Logo Bloomberg Technoz

Bagaimana pendekatan Trump terhadap Iran?

Menulis di platform Truth Social miliknya pada awal Februari 2025, Trump menyerukan agar proses "perjanjian damai nuklir yang terverifikasi" segera dimulai, tetapi ia tidak memberikan rincian tentang apa saja yang akan tercakup dalam kesepakatan tersebut.

Dia mengirim surat kepada Pemimpin Tertinggi Iran Ayatollah Ali Khamenei pada Maret. Menurut narasumber yang mengetahui isi suratnya, Trump memberi negara Teluk Persia itu tenggat waktu dua bulan untuk mencapai kesepakatan nuklir baru.

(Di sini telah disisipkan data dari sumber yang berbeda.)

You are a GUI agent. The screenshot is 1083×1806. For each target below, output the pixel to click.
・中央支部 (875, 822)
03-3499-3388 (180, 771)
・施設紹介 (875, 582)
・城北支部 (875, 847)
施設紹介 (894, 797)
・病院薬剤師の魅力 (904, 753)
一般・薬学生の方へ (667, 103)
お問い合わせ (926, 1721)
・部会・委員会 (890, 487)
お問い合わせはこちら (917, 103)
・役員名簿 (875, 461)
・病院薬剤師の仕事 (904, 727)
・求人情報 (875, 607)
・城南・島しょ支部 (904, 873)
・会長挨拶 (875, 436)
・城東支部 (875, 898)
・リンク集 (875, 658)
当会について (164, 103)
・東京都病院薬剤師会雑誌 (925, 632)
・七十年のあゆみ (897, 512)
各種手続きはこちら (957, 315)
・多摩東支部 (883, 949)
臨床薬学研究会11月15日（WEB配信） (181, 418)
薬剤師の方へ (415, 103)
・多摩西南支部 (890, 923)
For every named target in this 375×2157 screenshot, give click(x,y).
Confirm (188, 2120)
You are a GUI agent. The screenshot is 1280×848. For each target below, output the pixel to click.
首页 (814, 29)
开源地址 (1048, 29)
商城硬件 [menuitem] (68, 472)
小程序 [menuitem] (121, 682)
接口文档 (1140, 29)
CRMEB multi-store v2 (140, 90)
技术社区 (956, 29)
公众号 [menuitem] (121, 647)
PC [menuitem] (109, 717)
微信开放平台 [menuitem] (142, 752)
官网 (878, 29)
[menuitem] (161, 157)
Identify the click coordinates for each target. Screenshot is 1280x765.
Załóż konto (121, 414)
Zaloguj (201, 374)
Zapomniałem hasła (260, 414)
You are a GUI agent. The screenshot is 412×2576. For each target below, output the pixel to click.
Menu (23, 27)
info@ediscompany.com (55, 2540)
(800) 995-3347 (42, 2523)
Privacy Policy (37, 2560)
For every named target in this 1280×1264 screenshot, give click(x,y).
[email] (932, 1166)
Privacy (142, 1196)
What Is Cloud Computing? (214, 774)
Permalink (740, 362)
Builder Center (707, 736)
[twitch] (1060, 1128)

Para pejabat AS dan Iran lalu mengadakan pertemuan pertama mereka dalam beberapa tahun terakhir pada 12 April, dipimpin oleh utusan Trump untuk Timur Tengah, Steve Witkoff dan Menteri Luar Negeri Iran, Abbas Araghchi. Setelah pertemuan awal di Oman itu, kedua belah pihak sepakat akan melanjutkan pembicaraan tersebut.

Witkoff mengatakan kepada Fox News, pemerintahan Trump akan fokus pada pembatasan kemampuan rudal dan pengayaan uranium Iran daripada membongkar seluruh program nuklirnya. Pendekatan ini akan menyingkirkan kelompok garis keras AS dan Israel yang mendesak menghentikan seluruh aktivitas pembuatan bahan bakar nuklir.

Iran mengoperasikan sejumlah fasilitas nuklir. (Bloomberg)

Tidak jelas bagaimana AS akan bereaksi jika kesepakatan tidak tercapai, tetapi Trump menegaskan kembali ia akan mempertimbangkan tindakan militer untuk menghentikan Iran mendapatkan senjata nuklir. Bloomberg melaporkan, pemerintahannya bekerja sama dengan Israel dalam skenario serangan potensial jika diplomasi gagal.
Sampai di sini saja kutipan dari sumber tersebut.